● Work instruction: Please give again, word for word, the line that contains "Viewport: 1140px width, 760px height." and every line after it to the end of the data, with no other lines.

● Records for the exercise:
########################################
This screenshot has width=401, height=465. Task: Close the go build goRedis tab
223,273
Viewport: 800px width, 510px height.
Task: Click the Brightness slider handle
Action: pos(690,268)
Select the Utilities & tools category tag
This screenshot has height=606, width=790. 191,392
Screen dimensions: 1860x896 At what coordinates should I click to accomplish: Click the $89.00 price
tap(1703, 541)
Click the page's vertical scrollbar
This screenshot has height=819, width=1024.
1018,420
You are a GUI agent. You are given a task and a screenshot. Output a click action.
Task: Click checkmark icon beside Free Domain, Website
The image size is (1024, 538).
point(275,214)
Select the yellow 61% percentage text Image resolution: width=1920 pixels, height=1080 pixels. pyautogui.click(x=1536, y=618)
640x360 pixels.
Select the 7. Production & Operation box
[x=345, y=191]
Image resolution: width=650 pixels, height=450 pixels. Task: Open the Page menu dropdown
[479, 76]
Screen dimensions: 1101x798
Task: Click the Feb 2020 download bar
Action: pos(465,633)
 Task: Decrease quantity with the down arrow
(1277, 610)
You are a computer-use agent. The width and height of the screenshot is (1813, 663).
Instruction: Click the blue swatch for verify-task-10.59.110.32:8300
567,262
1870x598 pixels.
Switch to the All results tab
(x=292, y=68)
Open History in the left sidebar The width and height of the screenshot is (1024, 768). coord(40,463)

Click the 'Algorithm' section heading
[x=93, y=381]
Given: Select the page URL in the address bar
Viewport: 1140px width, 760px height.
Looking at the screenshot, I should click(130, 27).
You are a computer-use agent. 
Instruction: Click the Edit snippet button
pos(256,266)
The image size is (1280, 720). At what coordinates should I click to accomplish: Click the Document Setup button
########################################
● Response area:
Viewport: 1140px width, 760px height.
Looking at the screenshot, I should click(130, 27).
You are a computer-use agent. 
Instruction: Click the Edit snippet button
pos(256,266)
The image size is (1280, 720). At what coordinates should I click to accomplish: Click the Document Setup button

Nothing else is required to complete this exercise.